FICO - The First Step to Home Buying
Choosing a lender isn't the first step in becoming a homeowner. In reality, the home buying process begins with your finances. Putting back your money for a down payment is great, but if you lack an acceptable credit score to reinforce it, you could find yourself renting longer than you expected in Pierre, South Dakota until you build up your score.
The Fair Isaac Company calculates your FICO score on the summary of your complete credit history. Most people traditionally have a score of 650, but scores range from 300 to 850. Job loss has been common in the last few years, but FICO scores aren't necessarily adjusted "on a curve." A low score is just that and often means you can't get a decent interest rate. Some of the factors in determining your FICO score are:
- Payment History — How many times do you make late payments?
- Credit to Debt Ratio — How much do you owe versus how much credit you have available?
- Credit Inquiries — How many times has your credit history been accessed by someone other than you?
- Types of Credit — Do you have a healthy mix of credit cards and loans?
When you pull your credit report, you'll find that you actually have three reports. Experian, Equifax and TransUnion — three of the major credit reporting agencies — use a slightly different models to determine your credit rating. FICO is used by Experian. Equifax's model is called BEACON and TransUnion uses EMPIRICA. You have a credit score with all of the bureaus.
When you apply for a mortgage or any other loan, lenders want to make sure that extending a loan to you isn't a risk. Your FICO score gives lenders an insight into what type of borrower you are based solely on your credit history. Because of the shift in the economy, most home buyers should have scores in the range of 700 or higher to get a decent interest rate. If your score is lower, you can still qualify for a loan, but the interest paid over the life of the loan could be more than double the amount of someone having a higher credit score.
Improving your credit score is the best way to ease into buying a home. Contact us and we can help you get on the right track to the home of your dreams.
You want a stronger score, but how do you get it? Improving your FICO score takes time. It can be rare to make a significant change in your credit score with small changes, but your score can improve in a year or two by monitoring your credit report and by wisely using credit. The most important thing is to know your FICO score. Here are some ways you can improve your credit score:
- Keep up with payments. Late payments kill your FICO score. It's where people who have recently experienced job loss see the biggest hit in their credit score. Yes, it takes longer to restore your credit this way, but it's the surest way to show that you're responsible enough to make payments to a bank.

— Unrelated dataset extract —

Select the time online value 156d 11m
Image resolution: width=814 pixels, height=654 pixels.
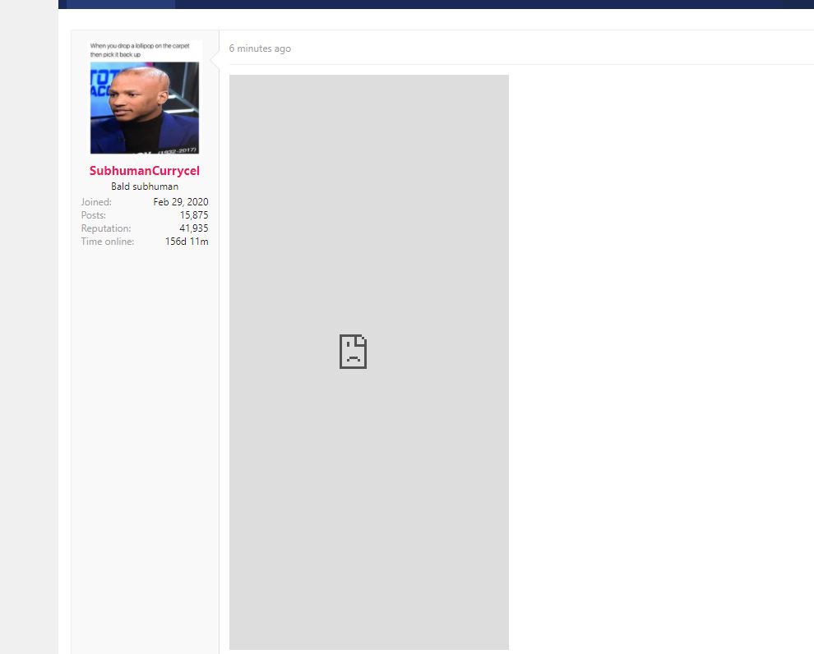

- Correct your credit report. If you discover mistakes on your credit report, write to the bureau asking that the item be removed. If you have a common name or the same name as a family member, you'll want to pay extra attention to make sure the activity reported is correct.
- Spread your debt around. At first, this doesn't seem like a good idea. But, you steer clear of having one card that is holding the maximum and have the rest of your cards at a zero balance. It's better to have each of your cards at about less than 40% of their credit limit than to have all of your debt sitting on a single card.
- Apply for gas station cards or department store credit. For those who have no credit or below average credit, department store credit cards and gas credit cards are ways to improve credit, increase your credit limits and keep up your payments, which will raise your FICO score. You must always beware of charging a large balance for too long because these types of cards more than likely have a surprisingly high interest rate.
- Keep your cards active. Whether you're just getting started with credit, or if you've got older cards, use your cards so that your accounts stay active. But, make sure you pay them off in no more than two or three payments.
Knowing the ways you can raise your FICO score, you can move toward becoming a homeowner. Keep in mind that when you're ready to apply for a loan to purchase a home, you'll want to keep your applications within a two-week window to avoid adverse effects on your credit score. With the help of Premier Property, the loan process can be a stress-free experience so you, too, can become a homeowner.
Learn more about FICO scores at myFICO.com, Fair Isaac's informational site and once per year, for free, you can review all three of your credit reports at annualcreditreport.com. And, for a small payment, you can get your FICO score from each bureau on their websites: equifax.com, experian.com and transunion.com.